Undang-Undang Nomor 30 Tahun 2004 tentang Jabatan Notaris (selanjutnya ditulis UUJN) merupakan undang-undang yang mengatur tentang jabatan notaris di Indonesia, sebagaimana telah diubah oleh Undang-Undang Nomor 2 Tahun 2014 tentang Perubahan Atas Undang-Undang Nomor 30 Tahun 2004 tentang Jabatan Notaris. Undang-Undang ini diharapkan dapat memberikan pedoman secara umum untuk Notaris, dan didalamnya juga terdapat sanksi-sanksi yang tegas bagi notaris yang terbukti melanggar peraturan perundang-undangan ini.

UUJN diantaranya mengatur mengenai ketentuan umum yang berisikan pengertian-pengertian yang berkaitan dengan notaris, kewenangan dan kewajiban serta larangan bagi notaris, tempat kedudukan dan formasi serta wilayah jabatan notaris, cuti notaris, notaris pengganti, honorarium notaris, akta notaris, pengambilan minuta akta dan pemanggilan notaris, pengawasan, organisasi notaris, ketentuan mengenai sanksi-sanksi dan aturan yang lainnya.

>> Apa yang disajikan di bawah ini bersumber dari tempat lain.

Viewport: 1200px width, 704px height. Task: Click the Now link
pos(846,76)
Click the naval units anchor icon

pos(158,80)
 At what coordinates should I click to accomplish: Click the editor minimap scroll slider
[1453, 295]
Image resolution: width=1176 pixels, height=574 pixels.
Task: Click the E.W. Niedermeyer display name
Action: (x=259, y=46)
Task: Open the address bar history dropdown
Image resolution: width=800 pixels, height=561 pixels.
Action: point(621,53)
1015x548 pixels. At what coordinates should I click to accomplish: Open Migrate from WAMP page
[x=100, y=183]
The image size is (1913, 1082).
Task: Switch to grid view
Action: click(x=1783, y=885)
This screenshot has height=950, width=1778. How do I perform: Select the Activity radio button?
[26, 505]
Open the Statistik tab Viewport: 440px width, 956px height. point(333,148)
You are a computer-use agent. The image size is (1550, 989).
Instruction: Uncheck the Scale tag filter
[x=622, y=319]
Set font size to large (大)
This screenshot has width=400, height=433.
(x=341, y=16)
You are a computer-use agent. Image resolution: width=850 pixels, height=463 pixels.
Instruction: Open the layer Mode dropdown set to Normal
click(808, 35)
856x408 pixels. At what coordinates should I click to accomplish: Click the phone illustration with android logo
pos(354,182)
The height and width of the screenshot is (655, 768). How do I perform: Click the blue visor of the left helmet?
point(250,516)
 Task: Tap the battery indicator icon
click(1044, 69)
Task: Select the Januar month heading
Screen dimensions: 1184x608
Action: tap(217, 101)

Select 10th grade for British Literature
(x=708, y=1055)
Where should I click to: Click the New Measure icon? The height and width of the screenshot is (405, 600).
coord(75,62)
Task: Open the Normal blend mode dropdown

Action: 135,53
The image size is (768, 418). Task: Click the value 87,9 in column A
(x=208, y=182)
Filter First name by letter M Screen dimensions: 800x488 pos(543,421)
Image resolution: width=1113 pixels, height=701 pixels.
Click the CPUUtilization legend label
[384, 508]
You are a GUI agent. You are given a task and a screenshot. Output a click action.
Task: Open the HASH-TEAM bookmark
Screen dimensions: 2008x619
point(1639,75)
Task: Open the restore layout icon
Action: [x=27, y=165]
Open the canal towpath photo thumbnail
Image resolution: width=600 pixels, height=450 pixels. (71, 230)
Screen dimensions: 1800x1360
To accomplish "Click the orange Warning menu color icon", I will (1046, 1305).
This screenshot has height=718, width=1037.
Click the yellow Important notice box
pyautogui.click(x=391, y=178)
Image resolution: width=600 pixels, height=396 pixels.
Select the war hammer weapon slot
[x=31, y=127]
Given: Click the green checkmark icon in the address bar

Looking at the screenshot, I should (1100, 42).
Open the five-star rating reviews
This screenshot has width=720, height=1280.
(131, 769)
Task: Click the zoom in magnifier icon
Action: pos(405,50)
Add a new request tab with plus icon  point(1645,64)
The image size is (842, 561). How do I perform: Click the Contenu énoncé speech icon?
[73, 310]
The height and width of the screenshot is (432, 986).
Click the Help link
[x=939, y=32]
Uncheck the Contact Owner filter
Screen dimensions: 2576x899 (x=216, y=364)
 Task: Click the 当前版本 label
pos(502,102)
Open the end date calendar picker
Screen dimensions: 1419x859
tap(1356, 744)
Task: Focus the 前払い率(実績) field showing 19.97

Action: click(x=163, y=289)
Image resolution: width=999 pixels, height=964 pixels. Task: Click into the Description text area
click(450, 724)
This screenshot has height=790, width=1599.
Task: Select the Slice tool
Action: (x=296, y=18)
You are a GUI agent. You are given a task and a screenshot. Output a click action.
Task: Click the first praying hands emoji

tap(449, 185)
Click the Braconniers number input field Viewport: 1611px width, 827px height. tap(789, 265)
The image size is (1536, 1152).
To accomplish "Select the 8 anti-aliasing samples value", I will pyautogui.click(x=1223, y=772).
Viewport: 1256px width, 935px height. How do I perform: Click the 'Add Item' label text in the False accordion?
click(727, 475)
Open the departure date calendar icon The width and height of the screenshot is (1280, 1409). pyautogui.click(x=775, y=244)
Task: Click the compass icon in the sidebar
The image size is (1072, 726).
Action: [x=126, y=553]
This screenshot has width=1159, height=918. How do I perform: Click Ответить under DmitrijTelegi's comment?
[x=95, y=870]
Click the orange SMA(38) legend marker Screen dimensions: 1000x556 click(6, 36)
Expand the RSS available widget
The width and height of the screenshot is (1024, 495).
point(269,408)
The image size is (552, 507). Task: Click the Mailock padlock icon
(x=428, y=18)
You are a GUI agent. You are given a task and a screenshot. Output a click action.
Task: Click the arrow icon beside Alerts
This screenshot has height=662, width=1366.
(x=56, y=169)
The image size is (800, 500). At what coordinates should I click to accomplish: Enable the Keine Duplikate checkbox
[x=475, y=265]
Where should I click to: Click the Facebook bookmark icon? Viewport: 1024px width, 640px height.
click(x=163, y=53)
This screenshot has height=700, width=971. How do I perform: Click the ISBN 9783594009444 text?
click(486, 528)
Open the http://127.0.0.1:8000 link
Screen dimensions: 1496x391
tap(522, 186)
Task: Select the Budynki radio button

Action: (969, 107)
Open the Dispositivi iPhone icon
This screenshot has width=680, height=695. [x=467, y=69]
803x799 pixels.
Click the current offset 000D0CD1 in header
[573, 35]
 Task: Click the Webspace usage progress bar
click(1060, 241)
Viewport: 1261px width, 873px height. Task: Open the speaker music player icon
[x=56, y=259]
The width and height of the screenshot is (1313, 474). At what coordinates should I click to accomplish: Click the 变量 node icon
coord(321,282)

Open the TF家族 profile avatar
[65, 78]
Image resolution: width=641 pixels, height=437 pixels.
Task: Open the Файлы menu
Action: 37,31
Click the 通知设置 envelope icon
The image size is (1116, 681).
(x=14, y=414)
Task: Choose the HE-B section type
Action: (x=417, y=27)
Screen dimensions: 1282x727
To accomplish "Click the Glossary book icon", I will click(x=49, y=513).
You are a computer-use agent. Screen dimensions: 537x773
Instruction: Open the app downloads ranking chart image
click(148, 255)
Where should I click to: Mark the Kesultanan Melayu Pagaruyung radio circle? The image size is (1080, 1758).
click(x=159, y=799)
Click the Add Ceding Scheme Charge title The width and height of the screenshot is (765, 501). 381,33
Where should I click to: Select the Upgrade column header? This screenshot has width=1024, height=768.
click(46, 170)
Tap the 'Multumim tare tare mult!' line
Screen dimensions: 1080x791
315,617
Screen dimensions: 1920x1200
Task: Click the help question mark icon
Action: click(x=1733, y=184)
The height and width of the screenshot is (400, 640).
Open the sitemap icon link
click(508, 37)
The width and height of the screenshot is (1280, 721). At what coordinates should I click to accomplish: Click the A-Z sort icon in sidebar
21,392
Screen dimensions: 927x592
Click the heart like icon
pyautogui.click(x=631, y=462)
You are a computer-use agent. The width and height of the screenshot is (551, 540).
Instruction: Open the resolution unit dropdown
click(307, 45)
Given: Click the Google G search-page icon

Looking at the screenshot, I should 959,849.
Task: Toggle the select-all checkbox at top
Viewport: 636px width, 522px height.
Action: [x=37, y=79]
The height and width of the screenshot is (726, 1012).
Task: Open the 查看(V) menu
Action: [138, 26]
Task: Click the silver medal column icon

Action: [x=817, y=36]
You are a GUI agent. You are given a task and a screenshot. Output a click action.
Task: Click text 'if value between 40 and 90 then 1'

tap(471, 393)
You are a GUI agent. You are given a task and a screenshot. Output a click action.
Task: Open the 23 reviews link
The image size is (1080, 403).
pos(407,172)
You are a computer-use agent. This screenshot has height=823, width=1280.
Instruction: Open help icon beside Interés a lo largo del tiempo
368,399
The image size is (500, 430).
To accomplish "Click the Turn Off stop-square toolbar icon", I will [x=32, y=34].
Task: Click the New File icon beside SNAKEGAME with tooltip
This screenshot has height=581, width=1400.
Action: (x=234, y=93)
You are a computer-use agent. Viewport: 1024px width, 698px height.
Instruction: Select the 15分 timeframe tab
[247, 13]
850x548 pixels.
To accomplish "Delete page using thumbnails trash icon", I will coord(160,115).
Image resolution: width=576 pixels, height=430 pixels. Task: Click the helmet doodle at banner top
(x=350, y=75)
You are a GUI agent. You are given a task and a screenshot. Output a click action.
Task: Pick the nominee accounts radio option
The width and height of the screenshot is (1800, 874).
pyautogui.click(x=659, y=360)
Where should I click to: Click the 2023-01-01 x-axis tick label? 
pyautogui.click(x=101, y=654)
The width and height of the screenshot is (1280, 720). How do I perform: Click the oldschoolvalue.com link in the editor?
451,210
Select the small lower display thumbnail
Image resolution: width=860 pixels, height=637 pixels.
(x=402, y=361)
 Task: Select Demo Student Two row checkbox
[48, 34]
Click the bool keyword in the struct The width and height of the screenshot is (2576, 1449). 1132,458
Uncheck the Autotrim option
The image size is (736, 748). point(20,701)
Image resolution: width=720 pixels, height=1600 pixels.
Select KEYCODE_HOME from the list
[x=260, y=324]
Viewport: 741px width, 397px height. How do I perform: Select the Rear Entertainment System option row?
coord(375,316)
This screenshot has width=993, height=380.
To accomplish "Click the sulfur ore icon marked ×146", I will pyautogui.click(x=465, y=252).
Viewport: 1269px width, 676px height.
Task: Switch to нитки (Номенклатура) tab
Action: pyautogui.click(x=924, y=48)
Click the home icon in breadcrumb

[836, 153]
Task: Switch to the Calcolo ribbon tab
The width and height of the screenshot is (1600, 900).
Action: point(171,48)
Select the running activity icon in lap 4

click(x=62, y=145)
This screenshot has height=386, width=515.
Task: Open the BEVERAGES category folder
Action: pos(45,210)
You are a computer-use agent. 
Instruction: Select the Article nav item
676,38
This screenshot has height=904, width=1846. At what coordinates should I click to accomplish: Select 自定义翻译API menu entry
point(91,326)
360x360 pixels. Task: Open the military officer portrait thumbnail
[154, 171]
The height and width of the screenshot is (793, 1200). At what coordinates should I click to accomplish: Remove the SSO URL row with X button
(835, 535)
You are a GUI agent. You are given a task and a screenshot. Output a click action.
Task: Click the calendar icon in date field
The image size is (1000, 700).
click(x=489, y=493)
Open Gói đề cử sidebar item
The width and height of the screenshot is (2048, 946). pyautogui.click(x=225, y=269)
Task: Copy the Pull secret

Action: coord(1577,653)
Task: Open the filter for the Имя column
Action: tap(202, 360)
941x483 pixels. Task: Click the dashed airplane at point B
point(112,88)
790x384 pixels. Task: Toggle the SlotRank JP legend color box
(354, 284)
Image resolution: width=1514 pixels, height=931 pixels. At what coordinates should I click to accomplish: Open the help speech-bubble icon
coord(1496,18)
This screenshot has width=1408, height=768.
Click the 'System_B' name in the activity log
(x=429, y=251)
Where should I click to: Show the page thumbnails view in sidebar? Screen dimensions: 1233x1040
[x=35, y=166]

Atas jasanya notaris membuat akta otentik, notaris berhak menerima honorarium. Namun pada Pasal 37 UUJN mewajibkan notaris memberikan pelayanan jasa tanpa biaya atau gratis kepada masyarakat yang tergolong tidak mampu. Notaris sebagai pejabat umum yang diangkat oleh negara, tidak menerima honorarium dari negara akan

tetapi menerima honorarium atas jasa hukum yang diberikannya sesuai dengan kewenangan jabatannya. Besarnya nilai honorarium yang berhak diterima notaris terdapat pada UUJN Pasal 36 yang telah mencantumkan besaran honorarium yang berhak diterima oleh notaris atas jasa hukum yang telah dilaksanakannya dalam menjalankan jabatan notaris. Honorarium diatur berdasarkan nilai ekonomis dan nilai sosiologis setiap akta yang dibuat oleh notaris. Tidak ada penjelasan lebih lanjut terhadap pasal 36 ayat (1), (2), dan (3) di dalam UUJN, mengenai ayat (4) terdapat penjelasan yaitu “Akta yang mempunyai fungsi sosial, misalnya, akta pendirian yayasan akta pendirian sekolah, akta tanah wakaf, akta pendirian rumah ibadah atau akta pendirian rumah sakit”.4

Selain UUJN terdapat juga Kode Etik Notaris yang dalam hal ini mempunyai kekuatan mengikat bagi semua notaris karena telah mendapat pendelegasian wewenang oleh Undang-Undang kepada Ikatan Notaris Indonesia (selanjutnya disebut INI) untuk dapat menetapkan kaidah norma yang disusun dalam suatu aturan kode etik yang kemudian berlaku bagi semua notaris yang berkedudukan di Indonesia dan menjalankan jabatan notaris.5 Kode Etik Notaris mempunyai pengertian yaitu “seluruh aturan moral bagi Notaris untuk menjalankan tugas dan jabatannya yang berisi larangan dan kewajiban serta pengecualian bagi Notaris dalam melaksanakan tugas jabatannya”. Kode Etik Notaris dibuat oleh perkumpulan Notaris yaitu INI yang mencakup tentang seluruh aturan mengenai moral yang telah ditentukan oleh Perkumpulan yang tergabung dalam perkumpulan INI berdasarkan keputusan Kongres INI dan aturan Undang-Undang yang menetapkan tata cara kerja Notaris yang berlaku bagi Notaris anggotan dalam INI serta setiap orang yang bertugas menjalankan jabatan Notaris, selain itu juga termasuk Notaris pengganti yang menjalankan tugas dan pekerjaannya serta pejabat yang hanya sementara bertugas sebagai Notaris.6 Dalam Pasal 4 angka 10 Kode Etik Notaris mengatur bahwa “Notaris dilarang menetapkan honorarium yang harus dibayar oleh klien dengan jumlah yang lebih rendah dari honorarium yang telah ditetapkan oleh Perkumpulan”. Penetapan honorarium yang rendah dianggap telah melakukan persaingan tidak jujur yang dilakukan melalui penetapan honorarium, dan hal ini dapat mengakibatkan Jabatan Notaris dapat dipermainkan.7 Dalam penentuan tarif jasa atau honorarium oleh Notaris yang tanpa biaya atau gratis disebabkan oleh adanya aturan dalam UUJN sehingga timbulnya persaingan tidak jujur dalam kalangan Notaris sehingga Notaris cenderung melanggar aturan dalam Kode Etik Notaris yaitu memungut honorarium dibawah batas minimal yang ditentukan oleh perkumpulan INI.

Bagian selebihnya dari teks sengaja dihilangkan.